» Exercise material:
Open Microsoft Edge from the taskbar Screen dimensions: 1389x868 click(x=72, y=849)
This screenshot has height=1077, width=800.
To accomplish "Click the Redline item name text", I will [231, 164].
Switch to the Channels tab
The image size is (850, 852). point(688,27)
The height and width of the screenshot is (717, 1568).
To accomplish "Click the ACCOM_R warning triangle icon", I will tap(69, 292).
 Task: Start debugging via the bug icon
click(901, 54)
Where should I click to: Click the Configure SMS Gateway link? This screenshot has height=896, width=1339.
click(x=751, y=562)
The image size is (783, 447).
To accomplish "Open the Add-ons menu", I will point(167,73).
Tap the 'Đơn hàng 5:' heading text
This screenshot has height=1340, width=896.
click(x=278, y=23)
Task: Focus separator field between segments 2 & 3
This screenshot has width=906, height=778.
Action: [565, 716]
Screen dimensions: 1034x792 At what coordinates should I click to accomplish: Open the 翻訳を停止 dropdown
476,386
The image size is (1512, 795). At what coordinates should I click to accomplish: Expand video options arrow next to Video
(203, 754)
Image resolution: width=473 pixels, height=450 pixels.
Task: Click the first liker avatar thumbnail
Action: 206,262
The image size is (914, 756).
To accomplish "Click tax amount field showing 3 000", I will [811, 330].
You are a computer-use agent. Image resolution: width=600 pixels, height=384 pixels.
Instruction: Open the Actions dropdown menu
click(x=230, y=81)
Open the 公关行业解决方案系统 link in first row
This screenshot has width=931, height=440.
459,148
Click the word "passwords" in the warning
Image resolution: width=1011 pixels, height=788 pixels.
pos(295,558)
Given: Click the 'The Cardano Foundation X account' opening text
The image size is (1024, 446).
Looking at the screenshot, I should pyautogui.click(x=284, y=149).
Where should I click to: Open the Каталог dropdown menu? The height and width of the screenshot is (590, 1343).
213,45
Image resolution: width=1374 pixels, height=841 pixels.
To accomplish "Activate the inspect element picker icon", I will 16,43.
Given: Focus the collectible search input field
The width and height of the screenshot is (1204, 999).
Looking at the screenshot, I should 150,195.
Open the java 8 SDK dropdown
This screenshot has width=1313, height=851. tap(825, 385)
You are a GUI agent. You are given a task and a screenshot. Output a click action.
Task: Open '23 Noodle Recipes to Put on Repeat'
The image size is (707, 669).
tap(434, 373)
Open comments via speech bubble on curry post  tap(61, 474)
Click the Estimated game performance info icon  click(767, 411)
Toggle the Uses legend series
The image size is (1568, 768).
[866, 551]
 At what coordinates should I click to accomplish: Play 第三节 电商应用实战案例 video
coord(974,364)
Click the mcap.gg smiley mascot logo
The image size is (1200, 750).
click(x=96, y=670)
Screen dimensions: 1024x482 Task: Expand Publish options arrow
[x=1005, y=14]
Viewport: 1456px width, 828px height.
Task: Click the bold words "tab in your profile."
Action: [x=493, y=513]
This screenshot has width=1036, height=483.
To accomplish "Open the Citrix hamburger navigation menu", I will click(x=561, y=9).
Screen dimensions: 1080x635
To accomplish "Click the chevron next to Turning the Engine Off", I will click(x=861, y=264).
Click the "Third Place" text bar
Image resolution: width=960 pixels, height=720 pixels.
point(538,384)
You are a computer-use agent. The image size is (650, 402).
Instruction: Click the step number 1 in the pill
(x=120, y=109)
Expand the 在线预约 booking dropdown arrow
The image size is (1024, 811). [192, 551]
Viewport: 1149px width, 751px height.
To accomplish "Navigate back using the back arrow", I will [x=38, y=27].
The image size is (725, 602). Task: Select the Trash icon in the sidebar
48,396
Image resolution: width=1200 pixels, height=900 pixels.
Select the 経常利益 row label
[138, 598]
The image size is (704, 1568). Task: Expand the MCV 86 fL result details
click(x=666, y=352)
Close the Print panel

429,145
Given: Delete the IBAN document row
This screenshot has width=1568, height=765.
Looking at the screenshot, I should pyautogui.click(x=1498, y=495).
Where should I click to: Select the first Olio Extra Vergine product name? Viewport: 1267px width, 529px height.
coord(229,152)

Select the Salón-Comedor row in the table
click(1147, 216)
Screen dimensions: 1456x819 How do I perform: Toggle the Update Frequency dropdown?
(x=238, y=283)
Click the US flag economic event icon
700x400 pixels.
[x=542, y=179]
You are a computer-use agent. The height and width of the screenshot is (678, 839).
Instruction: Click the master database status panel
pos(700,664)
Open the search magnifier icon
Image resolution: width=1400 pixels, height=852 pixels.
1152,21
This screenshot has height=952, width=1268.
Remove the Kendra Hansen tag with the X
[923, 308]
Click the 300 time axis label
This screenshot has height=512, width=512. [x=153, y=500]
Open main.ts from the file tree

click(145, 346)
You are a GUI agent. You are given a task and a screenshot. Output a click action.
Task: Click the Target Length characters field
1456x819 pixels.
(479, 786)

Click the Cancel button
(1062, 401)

» Your goal: Copy the data from the line with "Click the US flag economic event icon" through the end, swapping "Cancel" for "Close" and changing nothing else.

» Correct response:
Click the US flag economic event icon
700x400 pixels.
[x=542, y=179]
You are a computer-use agent. The height and width of the screenshot is (678, 839).
Instruction: Click the master database status panel
pos(700,664)
Open the search magnifier icon
Image resolution: width=1400 pixels, height=852 pixels.
1152,21
This screenshot has height=952, width=1268.
Remove the Kendra Hansen tag with the X
[923, 308]
Click the 300 time axis label
This screenshot has height=512, width=512. [x=153, y=500]
Open main.ts from the file tree

click(145, 346)
You are a GUI agent. You are given a task and a screenshot. Output a click action.
Task: Click the Target Length characters field
1456x819 pixels.
(479, 786)

Click the Close button
(1062, 401)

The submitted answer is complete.